> _THE EXERCISE_
In the listing below, change every "Open" to "Expand" and repeat the lines with nothing else altered. Omit the pictures from your answer.

____ PROVIDED INFORMATION

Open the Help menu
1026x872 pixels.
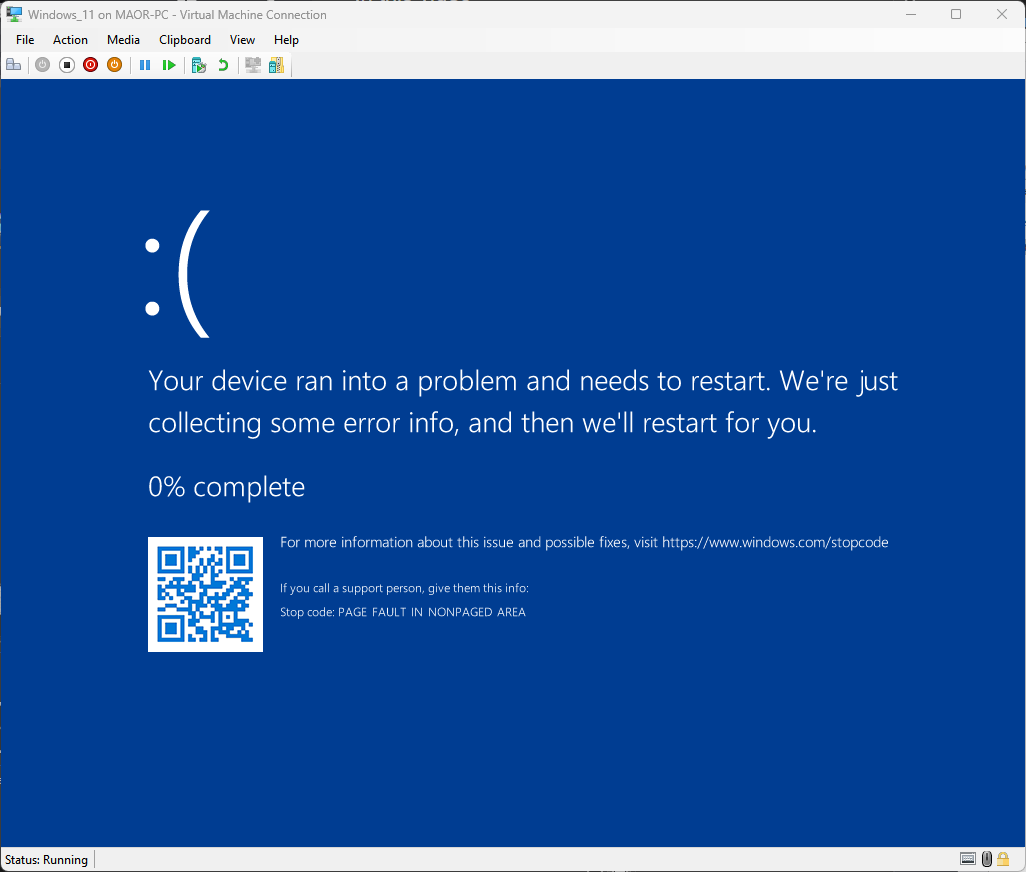coord(286,40)
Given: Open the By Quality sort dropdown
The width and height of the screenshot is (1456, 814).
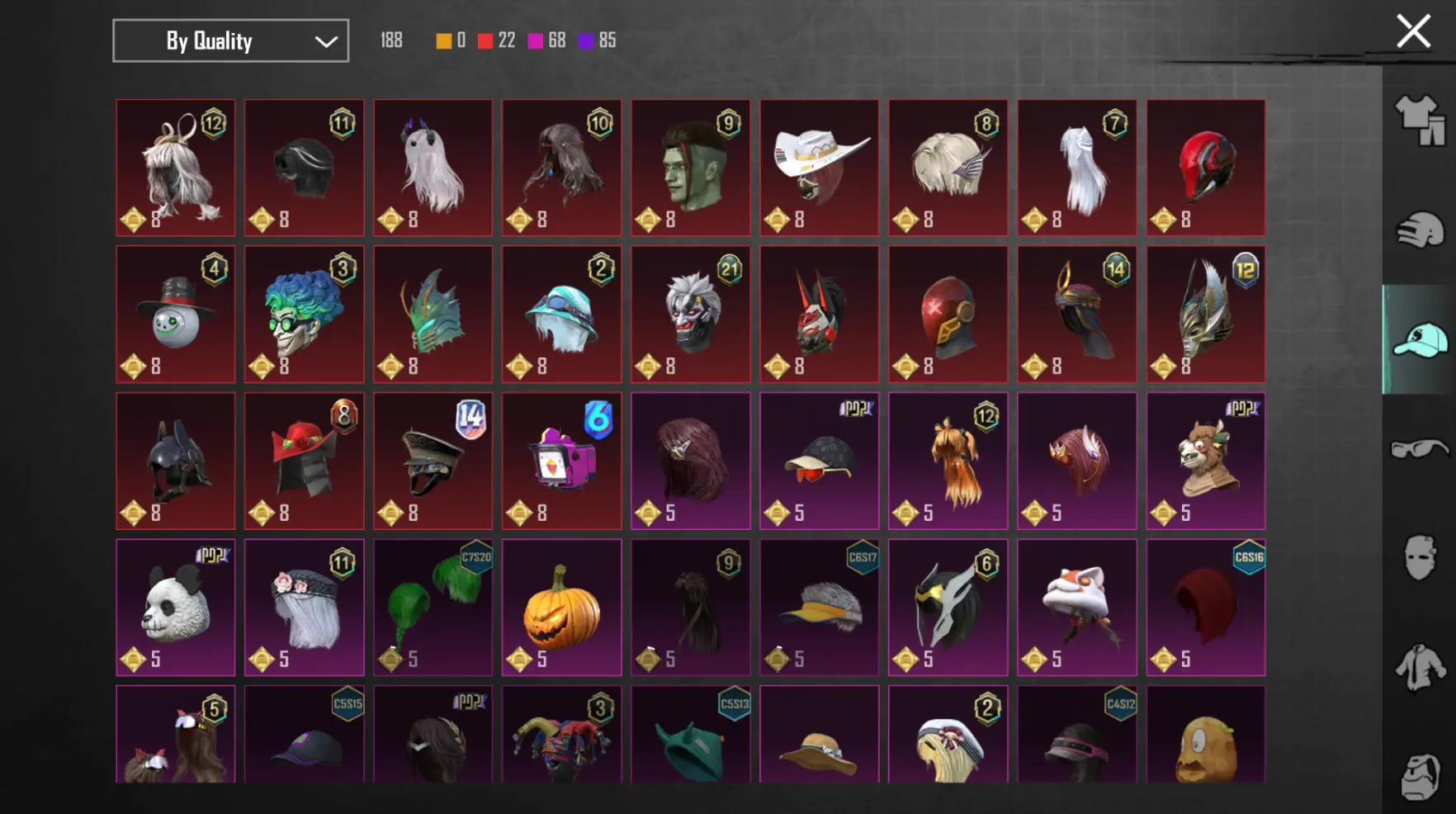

________

> _THE ANSWER_
Expand the Help menu
1026x872 pixels.
coord(286,40)
Given: Expand the By Quality sort dropdown
The width and height of the screenshot is (1456, 814).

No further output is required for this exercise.